From 2011 to today
METAR Reader has decoded aviation weather since 2011. What began as a single, purpose-built decoder has been rebuilt and expanded across three generations, each one faster and able to read more of what a real report contains. Today it is used by pilots, flight schools, dispatchers, cockpit crews, and flight-sim communities around the world.
The version you are using is the third generation: a complete rebuild on a new decode engine, with TAF decoding alongside METAR. The earlier build still runs in parallel for now, while this one takes over.

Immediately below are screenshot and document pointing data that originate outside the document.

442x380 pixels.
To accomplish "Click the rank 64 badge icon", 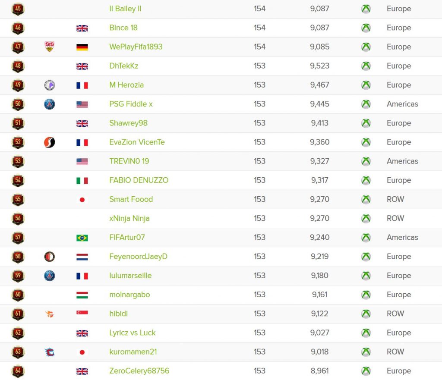I will point(18,371).
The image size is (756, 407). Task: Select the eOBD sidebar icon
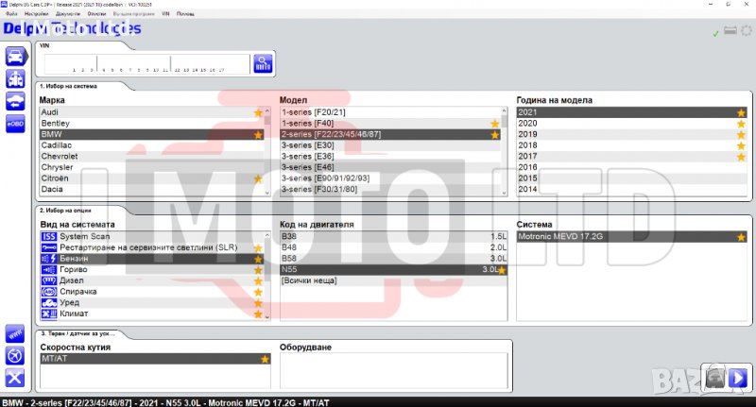[16, 125]
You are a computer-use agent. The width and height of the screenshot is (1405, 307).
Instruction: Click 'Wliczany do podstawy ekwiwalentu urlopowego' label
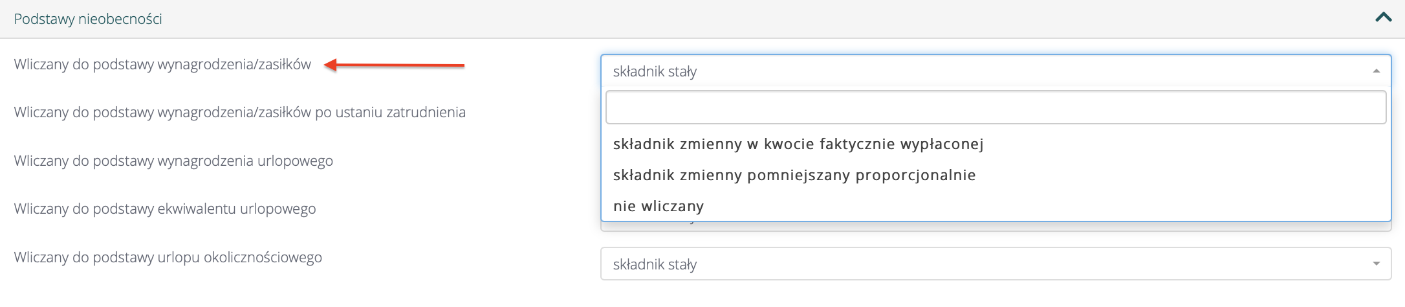coord(165,209)
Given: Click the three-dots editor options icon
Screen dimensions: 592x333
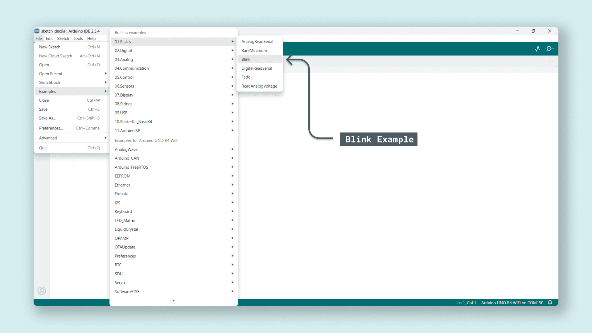Looking at the screenshot, I should coord(551,61).
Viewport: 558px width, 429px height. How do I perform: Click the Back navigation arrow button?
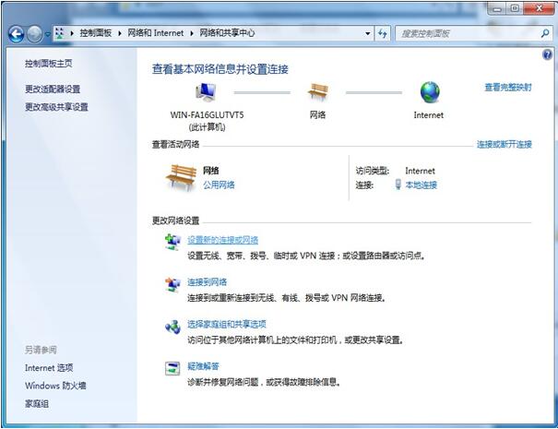(16, 33)
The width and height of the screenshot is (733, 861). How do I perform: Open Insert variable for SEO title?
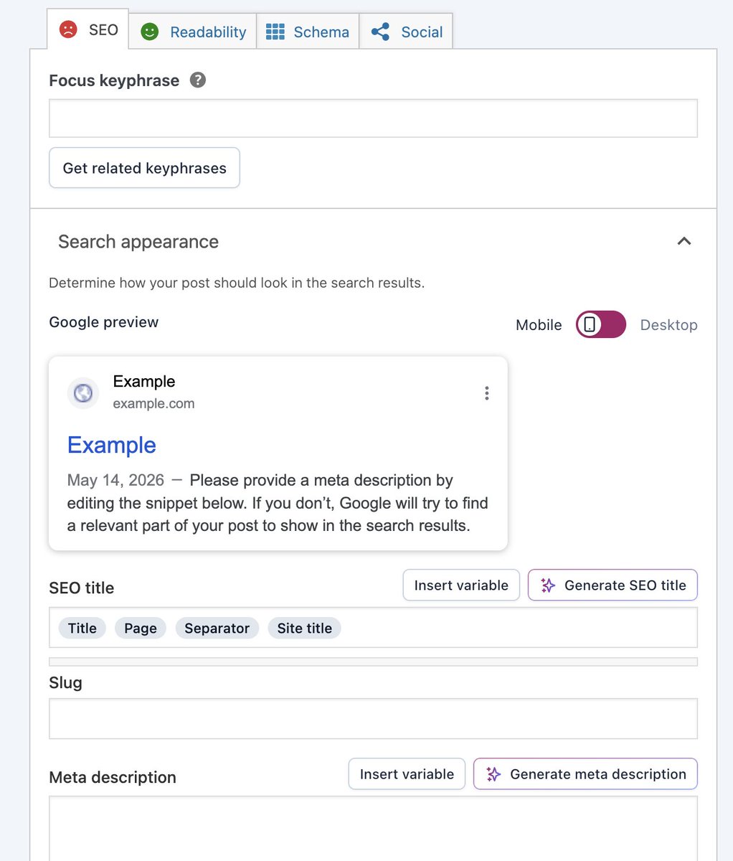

A purpose-built decode engine
At its core is a decode engine written specifically for the job. The current generation is a ground-up rewrite. It is markedly faster than the engine it replaces, and recognises far more of the structure a METAR or TAF can carry, down to the individual groups. Hover any group (wind, visibility, cloud, remarks) and the report explains itself, field by field. The engine is actively maintained as reporting formats and the stations themselves change.
What it is for
METAR Reader does two things well. It gives you a fast, fully decoded read of current conditions at any reporting station in the world. And it helps you learn the format itself: the decoded panels are written to be legible and teachable, and the Decode tool runs any raw METAR or TAF through the same engine, so you can check your own reading on the spot.
Weather data is sourced from NOAA / NWS.
Who is behind it
METAR Reader is built and maintained by Ferdi Willemse, who has developed it continuously since 2011. It has run without interruption for more than a decade, and this rebuild is the foundation for where it goes next.